LSE Careers works towards LSE’s overarching areas of focus in line with the School’s commitment to embedding and mainstreaming equity, diversity and inclusion:
To advance diversity of student recruitment, equity of attainment, and an inclusive community
We strongly believe that students from all backgrounds should have fair access to a great range of opportunities throughout their studies and after they graduate. Our work in this area aims to build understanding of the issues students often face and identify opportunities for action.

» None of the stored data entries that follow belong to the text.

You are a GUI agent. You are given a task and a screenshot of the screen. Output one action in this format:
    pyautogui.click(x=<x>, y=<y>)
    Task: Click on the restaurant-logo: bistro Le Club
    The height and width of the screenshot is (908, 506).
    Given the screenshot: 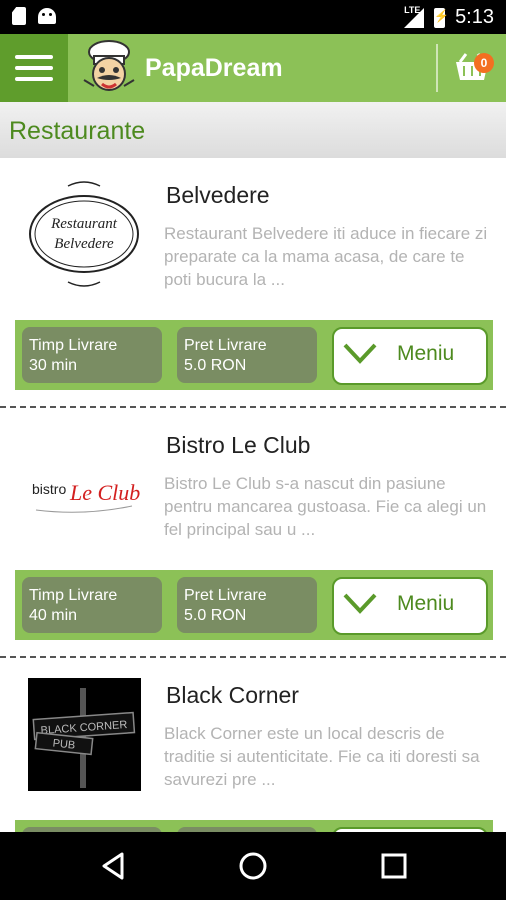 What is the action you would take?
    pyautogui.click(x=84, y=484)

To promote inclusive teaching, education and engagement
Diversity of people and perspectives
We actively encourage and seek diversity of backgrounds and perspectives in the alumni and employers involved in our programmes.
Diversity in staffing
We ensure our recruitment panels are diverse and consider issues of equity and inclusivity in our assessment.

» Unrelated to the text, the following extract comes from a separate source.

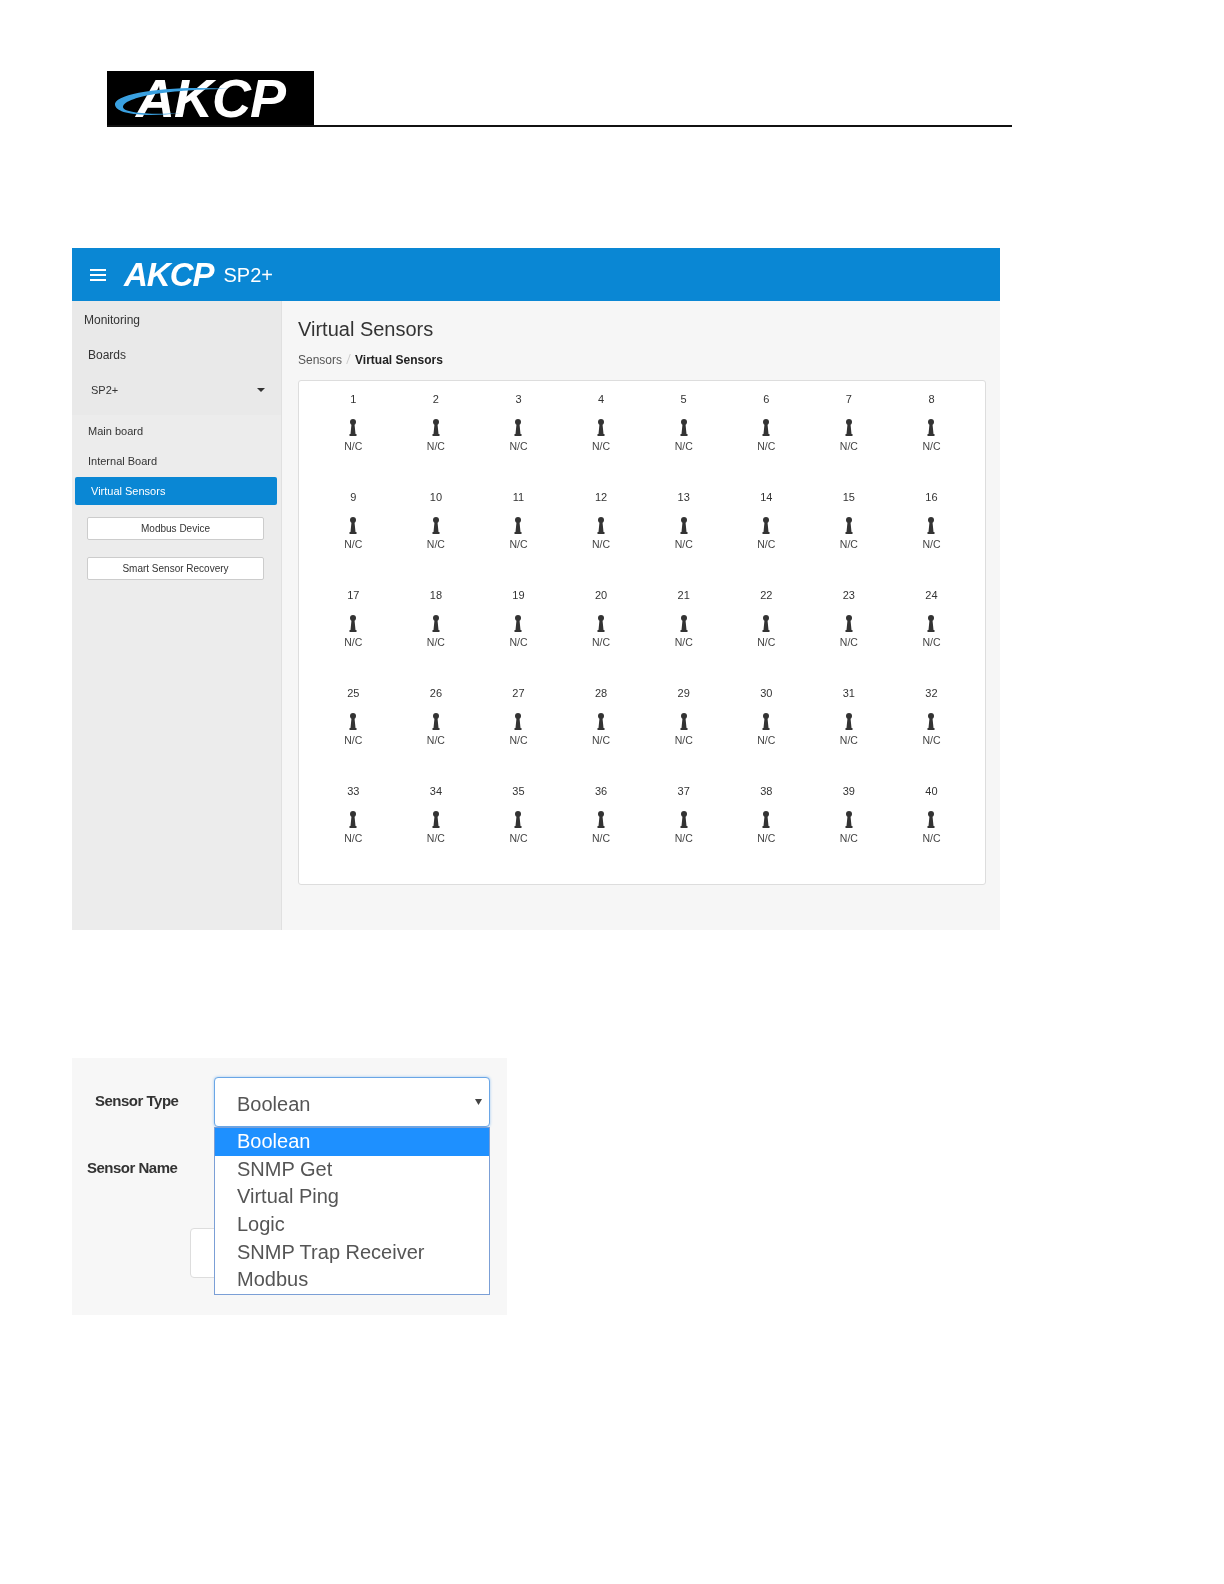 The width and height of the screenshot is (1224, 1584). I want to click on sidebar-button: Smart Sensor Recovery, so click(176, 568).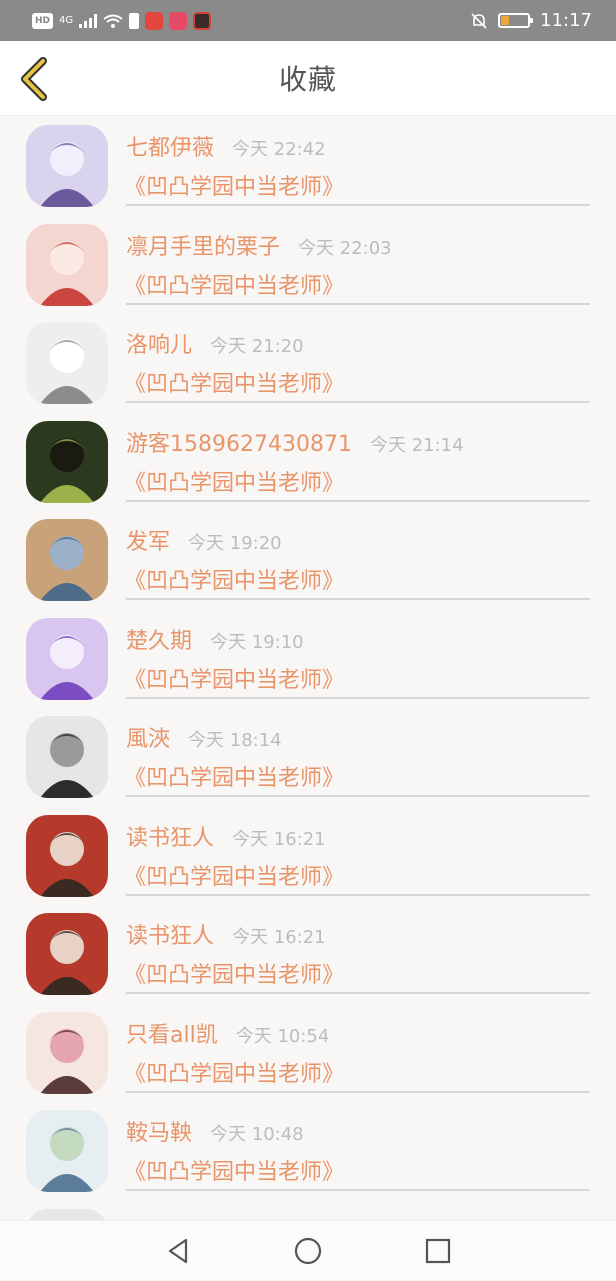  Describe the element at coordinates (204, 540) in the screenshot. I see `item-header: 发军 今天 19:20` at that location.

Staff and student engagement
We encourage staff to participate in LSE’s networks and are growing opportunities to work more closely with students through relevant LSESU groups and representatives and our own advisory group.

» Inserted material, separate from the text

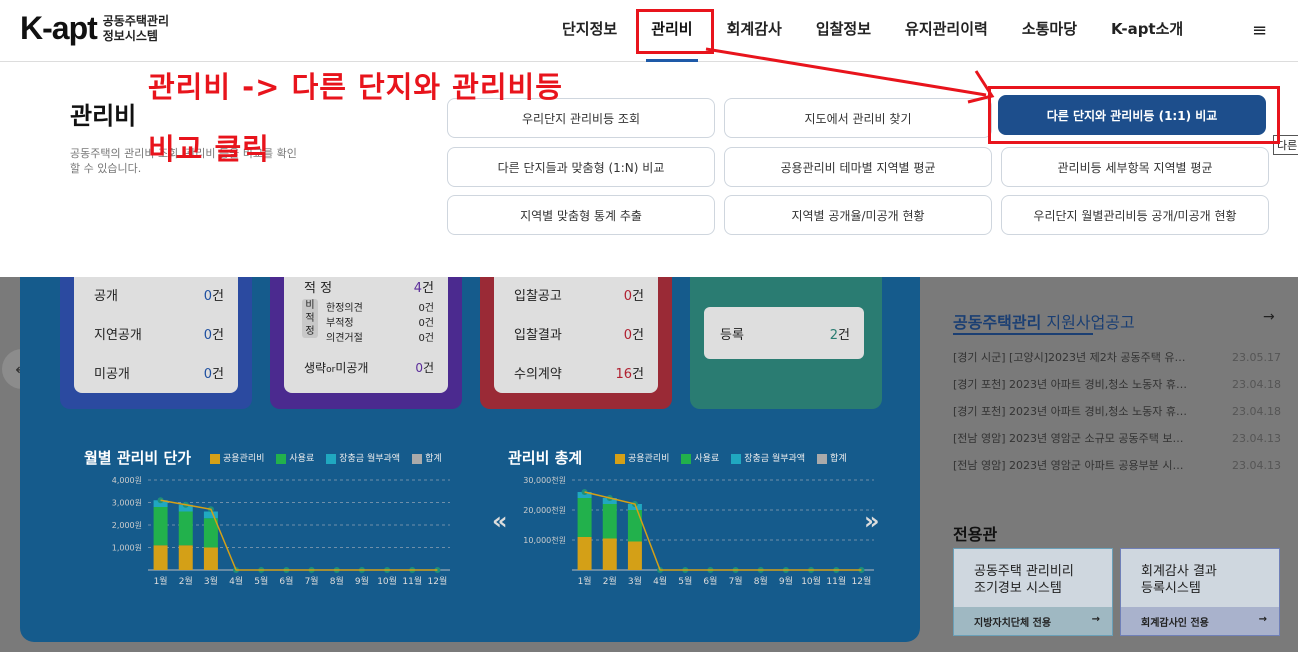 The height and width of the screenshot is (652, 1298). What do you see at coordinates (331, 370) in the screenshot?
I see `or-text: or` at bounding box center [331, 370].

Active communication channels
We celebrate diversity through recognising national awareness events and continually increasing the diversity of student and graduates’ career journeys shared through our communication channels.
We review, analyse and monitor data on engagement and graduate outcomes in order to address gaps and target support at students who need it most.
Centralised advice and expertise
We have staff with specific focus in the areas of BAME*, disabled students, LGBTQ+, gender and social mobility.
NB Equity, Diversity and Inclusion Strategy 2017-2022
*A note on terminology
Black, Asian and Minority Ethnic (BAME) and Black and Minority Ethnic (BME) are umbrella terms used by the UK government and the Higher Education Statistics Agency (HESA) to refer to all non-white people. However, we recognise that these terms are problematic, in that they mask differences in lived experience and outcomes for many different ethnic groups. Improving our community’s understanding of these differences will be part of our work on race equity at LSE.